Cheerleading was a familiar subject to Leckie, who had cheered while at Thomas Dale High School in Chester, Virginia. But she did not allow her own fondness for the activity to overshadow her advocacy for equal consideration for all who wished to cheer, regardless of their weight.

To help others through truthful reporting became the cornerstone of her lifelong journalism career, remembered Mike Anderson ’83, a high school friend of Leckie who also majored in communication at Virginia Tech.

Leckie’s dedication to journalism is the inspiration for a new scholarship in her name.

“Her unwavering commitment to journalism and telling stories that were fair and good for the community needs to be remembered,” said Anderson. “Kathryn was someone who never gave up on that profession. It was her calling.”
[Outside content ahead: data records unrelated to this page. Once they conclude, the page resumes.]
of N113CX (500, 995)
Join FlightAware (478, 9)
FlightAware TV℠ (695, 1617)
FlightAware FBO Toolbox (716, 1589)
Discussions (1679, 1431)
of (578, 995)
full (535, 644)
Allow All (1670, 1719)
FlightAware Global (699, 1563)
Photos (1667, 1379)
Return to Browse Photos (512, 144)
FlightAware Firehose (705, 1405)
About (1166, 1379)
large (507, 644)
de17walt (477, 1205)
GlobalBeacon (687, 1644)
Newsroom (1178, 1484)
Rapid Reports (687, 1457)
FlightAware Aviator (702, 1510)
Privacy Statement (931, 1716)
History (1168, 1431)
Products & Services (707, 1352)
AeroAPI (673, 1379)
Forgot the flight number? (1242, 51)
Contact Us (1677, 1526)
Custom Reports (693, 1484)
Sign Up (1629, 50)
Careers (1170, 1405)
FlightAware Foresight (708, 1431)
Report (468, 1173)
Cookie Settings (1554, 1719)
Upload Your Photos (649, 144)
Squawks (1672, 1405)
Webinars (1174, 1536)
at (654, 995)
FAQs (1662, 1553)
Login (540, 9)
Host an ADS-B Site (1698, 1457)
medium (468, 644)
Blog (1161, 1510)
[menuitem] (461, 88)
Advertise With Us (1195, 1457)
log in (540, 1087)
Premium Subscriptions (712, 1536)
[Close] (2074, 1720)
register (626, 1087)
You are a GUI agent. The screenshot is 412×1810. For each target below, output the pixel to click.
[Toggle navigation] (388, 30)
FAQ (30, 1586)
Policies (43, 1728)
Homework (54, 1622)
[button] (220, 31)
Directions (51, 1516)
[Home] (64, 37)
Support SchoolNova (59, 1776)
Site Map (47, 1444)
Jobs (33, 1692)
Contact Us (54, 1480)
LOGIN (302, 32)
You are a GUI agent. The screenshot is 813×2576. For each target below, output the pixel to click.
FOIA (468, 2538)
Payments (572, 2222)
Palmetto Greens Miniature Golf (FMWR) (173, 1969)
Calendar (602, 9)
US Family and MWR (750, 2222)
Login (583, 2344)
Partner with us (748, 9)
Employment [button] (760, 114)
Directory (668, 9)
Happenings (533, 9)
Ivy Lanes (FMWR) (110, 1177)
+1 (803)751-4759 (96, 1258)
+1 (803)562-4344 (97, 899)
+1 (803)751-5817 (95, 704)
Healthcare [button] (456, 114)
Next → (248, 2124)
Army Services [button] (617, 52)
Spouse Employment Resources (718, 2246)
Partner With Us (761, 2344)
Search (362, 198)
Leckie’s employment as an investigative journalist began with the Richmond Times-Dispatch and extended to the Charlottesville Daily Progress and the Honolulu Star-Bulletin. The Frederick News-Post in Maryland was the final print newspaper for which she worked. Her writing reflected both the positive aspects of humanity and the more negative issues prevalent in society, such as drunken driving, child abuse, and domestic violence.

After an illness, Leckie died on February 19, 2012, and was interred at the Columbarium at Virginia Tech.

During her memorial service in Chester, Corsi and Anderson conceived the idea of commemorating Leckie at Virginia Tech.

“We immediately thought we needed to honor her,” Corsi said. “She was so lively and enthusiastic that her memory needed to live on.”

Corsi, along with Leckie’s family and friends, started the Kathryn Thompson Leckie Memorial Scholarship. To facilitate these efforts, Anderson began a Facebook group, networked with other Virginia Tech alumni, and reached out to Leckie’s journalism connections.

Once their fundraising reached the endowment level, with encouragement from Leckie’s family, they pushed further. In December 2017, they reached their goal of raising enough money to establish a named scholarship in Leckie’s memory.

“Having the scholarship in Kathryn’s name to honor her allows us as a family to know that she will never be forgotten,” said Alison Martin, one of Leckie’s sisters. “Kathryn’s altruism lives as her spirit lives. I think of the scholarship as an extension of Kathryn, much like you hear about with organ-donor families. I haven’t met the scholarship recipient, yet I feel connected to her.”

Multimedia journalism majors are eligible for this merit-based scholarship. A preference is given to those who work within the student media organizations at Virginia Tech, such as the Collegiate Times, or who have completed at least one internship.

Corsi and Anderson said it was the Collegiate Times that created Leckie’s passion for journalism and they hope that the scholarship will help keep ethical journalism alive.

In May 2018, Gretchen Kernbach, a multimedia journalism major active with the Collegiate Times and Virginia Tech Television, became the first recipient of the Kathryn Thompson Leckie Memorial Scholarship.

“I am truly honored to be recognized for my hard work by the family of someone who contributed so much to the journalism field,” said Kernbach, a rising senior from Centreville, Virginia, who is now general manager of Virginia Tech Television. Like Leckie, she credits the Collegiate Times for its powerful influence.

“The Collegiate Times gave me a voice when I felt like I didn’t have one,” she said. “The happiness I got from seeing my work published and receiving feedback from my peers is something I want to see in my future. The opportunity to tell a compelling story and give a voice to those who do not have one is something the newspaper allowed me to do, and I plan on continuing the same kind of work.”